Voilà les phrases qui, à la vue de ces lettres chez mon notaire, en 1770, avant le procès entamé, ont mis le légataire en fureur, et lui ont fait dire, avec quelques gros jurons : « Que si j’avais jamais cet argent, dix ans seraient écoulés avant ce terme, et que j’aurais été vilipendé de toute manière auparavant. »

Ah ! monsieur de Beaumarchais, vous vouliez ouvrir son cœur pour un héritier naturel ! Des bienfaits à M. de Mézieu ! à ce neveu qui avait été si utile à l’établissement de l’École militaire ! des bienfaits aux dépens de l’arrière-petit-neveu Falcoz, qui voulait tout envahir ! Dix ans de dénigrement public : lecteur, il m’a tenu parole ; en voilà déjà huit de passés.

Tel est donc le grand motif de la haine, le punctum vitæ de toutes les injures qu’on m’a faites et dites dans les deux procès dont le comte de la Blache fut l’auteur ou l’instigateur : il n’y a fils de bonne mère en France qui n’ait appris par mes mémoires dans quel abîme de malheurs ce haineux héritier m’a voulu plonger, et comment il s’entendait avec ses amis Goëzman et Marin pour les combler, s’il eût été possible, et comment il ne se lasse pas encore d’en boire la honte et le déshonneur public.

Lecteur, examinez, je vous prie, ce que le comte de la Blache répond à ma lettre du 9 mars, après l’avoir rapportée (page 50). Voyez avec quelle force de raisons et de preuves il en détruit la véracité :

« Il est clair, dit-il, que cette lettre a été faite après la mort de M. Duverney. (Vous allez voir comment cela est clair : suivez-le bien.) Les lettres des 8 février, 24 juin et 11 octobre 1769 trouvées sous les scellés, la sécheresse des billets de M. Duverney, l’extrême disproportion d’âge, d’état, de condition, d’occupations, tout démontre qu’il n’y avait jamais eu la moindre familiarité entre M. Duverney et le sieur de Beaumarchais. D’où aurait-il donc su que M. Duverney faisait le comte de la Blache son héritier ? (les preuves en vont fourmiller). Confie-t-on à des étrangers le secret de ses dernières dispositions ? (Et de cela aussi.) Aurait-il osé donner des leçons à M. Duverney et s’initier dans les secrets de la famille, si même il était vrai qu’il y eût quelque légère discussion entre l’oncle et le neveu ? »

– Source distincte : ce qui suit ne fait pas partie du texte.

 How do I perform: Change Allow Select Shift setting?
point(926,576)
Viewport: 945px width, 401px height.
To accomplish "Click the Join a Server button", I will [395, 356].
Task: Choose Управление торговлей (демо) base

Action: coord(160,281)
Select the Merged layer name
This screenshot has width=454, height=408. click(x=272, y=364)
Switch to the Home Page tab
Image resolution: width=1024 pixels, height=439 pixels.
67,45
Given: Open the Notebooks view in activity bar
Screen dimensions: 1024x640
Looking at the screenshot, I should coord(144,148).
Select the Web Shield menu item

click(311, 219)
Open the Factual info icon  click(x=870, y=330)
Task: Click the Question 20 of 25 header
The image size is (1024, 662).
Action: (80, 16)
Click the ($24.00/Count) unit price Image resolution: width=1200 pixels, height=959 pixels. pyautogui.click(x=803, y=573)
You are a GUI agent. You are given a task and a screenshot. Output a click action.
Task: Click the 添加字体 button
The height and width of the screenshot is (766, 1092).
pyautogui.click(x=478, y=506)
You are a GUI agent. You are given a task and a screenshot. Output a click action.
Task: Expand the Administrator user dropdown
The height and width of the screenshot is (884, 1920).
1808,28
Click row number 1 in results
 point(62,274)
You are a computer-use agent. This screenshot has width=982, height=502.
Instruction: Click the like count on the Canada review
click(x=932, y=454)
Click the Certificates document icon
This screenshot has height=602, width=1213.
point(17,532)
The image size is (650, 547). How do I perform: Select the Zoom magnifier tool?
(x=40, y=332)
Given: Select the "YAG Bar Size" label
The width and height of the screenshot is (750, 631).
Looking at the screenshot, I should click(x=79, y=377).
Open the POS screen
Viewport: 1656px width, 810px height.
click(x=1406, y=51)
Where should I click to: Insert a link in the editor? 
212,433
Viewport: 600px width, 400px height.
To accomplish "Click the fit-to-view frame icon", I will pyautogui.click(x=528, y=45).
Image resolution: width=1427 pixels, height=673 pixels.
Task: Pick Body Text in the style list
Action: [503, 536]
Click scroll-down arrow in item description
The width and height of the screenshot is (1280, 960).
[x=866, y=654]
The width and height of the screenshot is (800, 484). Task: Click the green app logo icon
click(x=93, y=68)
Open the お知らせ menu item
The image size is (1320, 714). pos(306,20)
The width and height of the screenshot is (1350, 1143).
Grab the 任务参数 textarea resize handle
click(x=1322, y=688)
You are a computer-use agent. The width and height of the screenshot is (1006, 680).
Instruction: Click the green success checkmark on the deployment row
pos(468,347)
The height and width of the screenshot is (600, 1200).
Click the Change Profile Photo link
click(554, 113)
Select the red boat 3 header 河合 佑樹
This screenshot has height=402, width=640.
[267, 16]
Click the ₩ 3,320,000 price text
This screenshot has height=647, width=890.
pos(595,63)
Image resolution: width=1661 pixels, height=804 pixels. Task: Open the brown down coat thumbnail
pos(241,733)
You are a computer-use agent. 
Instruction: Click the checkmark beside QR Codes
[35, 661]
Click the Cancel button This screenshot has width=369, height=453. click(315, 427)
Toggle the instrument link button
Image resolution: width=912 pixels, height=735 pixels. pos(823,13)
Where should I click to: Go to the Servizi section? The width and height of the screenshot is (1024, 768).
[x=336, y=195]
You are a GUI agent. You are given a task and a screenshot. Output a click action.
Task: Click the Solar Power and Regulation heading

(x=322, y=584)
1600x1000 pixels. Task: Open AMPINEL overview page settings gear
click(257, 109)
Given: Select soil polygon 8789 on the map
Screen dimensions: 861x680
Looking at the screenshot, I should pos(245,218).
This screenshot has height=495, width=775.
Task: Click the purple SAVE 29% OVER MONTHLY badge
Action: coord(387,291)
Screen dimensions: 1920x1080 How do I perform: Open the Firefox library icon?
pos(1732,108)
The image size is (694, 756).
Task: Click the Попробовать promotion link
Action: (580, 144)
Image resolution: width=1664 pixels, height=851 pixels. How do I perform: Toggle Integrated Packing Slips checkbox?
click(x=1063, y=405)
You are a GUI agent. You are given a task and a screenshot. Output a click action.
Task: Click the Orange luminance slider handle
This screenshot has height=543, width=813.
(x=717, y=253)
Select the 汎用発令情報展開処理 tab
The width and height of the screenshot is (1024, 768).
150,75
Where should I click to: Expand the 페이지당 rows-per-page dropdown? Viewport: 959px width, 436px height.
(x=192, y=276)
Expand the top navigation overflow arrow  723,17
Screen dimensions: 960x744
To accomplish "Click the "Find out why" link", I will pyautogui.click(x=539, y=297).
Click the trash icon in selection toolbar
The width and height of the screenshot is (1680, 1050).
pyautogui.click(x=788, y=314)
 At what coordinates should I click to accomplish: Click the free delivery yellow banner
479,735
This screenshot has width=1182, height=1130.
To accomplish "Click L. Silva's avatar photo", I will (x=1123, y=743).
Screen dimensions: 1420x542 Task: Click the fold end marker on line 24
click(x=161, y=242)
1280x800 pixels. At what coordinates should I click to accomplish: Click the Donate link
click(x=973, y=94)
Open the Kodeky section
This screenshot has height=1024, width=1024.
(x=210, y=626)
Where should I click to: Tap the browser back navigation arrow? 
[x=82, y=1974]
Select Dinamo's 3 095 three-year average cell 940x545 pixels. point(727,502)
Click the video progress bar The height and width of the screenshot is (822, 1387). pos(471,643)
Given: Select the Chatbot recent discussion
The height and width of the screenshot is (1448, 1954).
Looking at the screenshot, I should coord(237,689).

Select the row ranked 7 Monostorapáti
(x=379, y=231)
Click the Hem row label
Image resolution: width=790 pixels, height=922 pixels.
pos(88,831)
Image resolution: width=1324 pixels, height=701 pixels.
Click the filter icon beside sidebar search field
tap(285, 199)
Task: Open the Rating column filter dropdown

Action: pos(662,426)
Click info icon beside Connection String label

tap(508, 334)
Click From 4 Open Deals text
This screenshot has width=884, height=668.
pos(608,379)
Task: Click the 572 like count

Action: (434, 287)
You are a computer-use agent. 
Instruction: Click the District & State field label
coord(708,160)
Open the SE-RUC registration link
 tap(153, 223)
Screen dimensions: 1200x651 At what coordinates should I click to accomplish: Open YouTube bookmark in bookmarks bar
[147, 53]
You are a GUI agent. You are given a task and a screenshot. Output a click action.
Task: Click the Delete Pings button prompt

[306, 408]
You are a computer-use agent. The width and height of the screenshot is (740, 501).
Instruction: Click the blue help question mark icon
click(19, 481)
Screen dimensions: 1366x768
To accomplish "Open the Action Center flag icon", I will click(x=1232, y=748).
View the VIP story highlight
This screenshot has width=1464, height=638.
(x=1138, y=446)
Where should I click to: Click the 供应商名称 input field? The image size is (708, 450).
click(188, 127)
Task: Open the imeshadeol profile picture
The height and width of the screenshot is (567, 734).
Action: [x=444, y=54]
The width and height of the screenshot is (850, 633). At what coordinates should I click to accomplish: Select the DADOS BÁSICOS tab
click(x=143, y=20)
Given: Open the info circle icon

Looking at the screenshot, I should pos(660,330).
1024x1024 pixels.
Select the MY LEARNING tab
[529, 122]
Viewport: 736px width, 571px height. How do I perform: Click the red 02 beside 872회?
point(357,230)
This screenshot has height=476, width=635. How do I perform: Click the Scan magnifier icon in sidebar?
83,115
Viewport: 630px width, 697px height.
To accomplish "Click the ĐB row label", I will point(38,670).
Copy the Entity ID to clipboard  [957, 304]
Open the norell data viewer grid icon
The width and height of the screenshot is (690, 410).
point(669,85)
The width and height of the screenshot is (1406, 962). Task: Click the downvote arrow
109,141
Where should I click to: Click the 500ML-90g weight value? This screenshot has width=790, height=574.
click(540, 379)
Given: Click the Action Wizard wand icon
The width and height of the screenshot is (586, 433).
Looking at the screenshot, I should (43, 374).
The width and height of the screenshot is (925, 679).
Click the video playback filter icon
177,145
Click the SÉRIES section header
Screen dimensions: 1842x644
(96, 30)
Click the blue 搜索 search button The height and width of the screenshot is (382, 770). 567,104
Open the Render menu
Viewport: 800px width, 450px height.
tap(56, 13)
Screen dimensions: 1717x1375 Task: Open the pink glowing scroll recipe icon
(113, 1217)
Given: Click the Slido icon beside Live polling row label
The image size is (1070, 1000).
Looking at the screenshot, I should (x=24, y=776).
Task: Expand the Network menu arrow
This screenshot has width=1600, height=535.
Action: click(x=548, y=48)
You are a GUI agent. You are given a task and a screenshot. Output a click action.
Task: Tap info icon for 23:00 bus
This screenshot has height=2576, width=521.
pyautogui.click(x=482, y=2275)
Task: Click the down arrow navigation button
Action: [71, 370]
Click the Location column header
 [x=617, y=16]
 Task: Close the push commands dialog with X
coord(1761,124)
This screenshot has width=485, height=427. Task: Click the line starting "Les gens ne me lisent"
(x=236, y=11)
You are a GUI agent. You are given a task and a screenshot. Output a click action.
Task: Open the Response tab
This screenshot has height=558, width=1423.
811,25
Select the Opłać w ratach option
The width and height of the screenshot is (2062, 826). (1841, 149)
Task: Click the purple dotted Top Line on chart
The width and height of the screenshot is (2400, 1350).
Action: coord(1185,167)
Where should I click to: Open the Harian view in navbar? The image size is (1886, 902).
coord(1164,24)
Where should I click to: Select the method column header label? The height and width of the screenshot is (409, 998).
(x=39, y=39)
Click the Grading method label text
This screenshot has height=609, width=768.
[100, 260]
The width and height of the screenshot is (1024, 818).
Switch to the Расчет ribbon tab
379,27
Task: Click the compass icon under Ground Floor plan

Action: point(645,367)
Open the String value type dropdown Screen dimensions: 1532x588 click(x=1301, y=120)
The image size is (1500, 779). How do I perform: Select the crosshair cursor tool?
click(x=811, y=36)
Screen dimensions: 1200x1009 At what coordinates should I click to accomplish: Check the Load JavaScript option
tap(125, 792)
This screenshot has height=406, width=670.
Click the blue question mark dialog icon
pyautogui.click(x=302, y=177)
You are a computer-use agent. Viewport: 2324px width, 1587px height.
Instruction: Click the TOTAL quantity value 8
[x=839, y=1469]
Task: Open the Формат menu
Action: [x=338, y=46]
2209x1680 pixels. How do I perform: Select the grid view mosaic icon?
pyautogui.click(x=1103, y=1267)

— S’il est vrai qu’il y eût quelque légère discussion ? Non, monsieur le comte de la Blache, il n’y en avait plus lorsque j’écrivais cette lettre en 1770, parce que ce neveu, qui n’avait jamais désiré la fortune, mais les bonnes grâces de son oncle, était content de les avoir recouvrées, et ne désirait rien au delà.

Mais vous qui feignez ici de révoquer ces discussions en doute, vous savez bien que dix ans avant l’époque de 1770 il y en avait eu beaucoup ! Vous savez par l’intrigue et les ruses de qui ce neveu, homme du plus grand mérite, chef des études de l’École militaire, et l’auteur de son code tant estimé ; vous savez par quelle intrigue il se vit écarté de son oncle, à l’instant où le testament se faisait ou qu’il était prêt à se faire : car cet acte a précédé de dix ans la mort du testateur, et vous n’ignorez pas non plus par le courage et les travaux de qui ces deux hommes si dignes de s’aimer furent raccommodés !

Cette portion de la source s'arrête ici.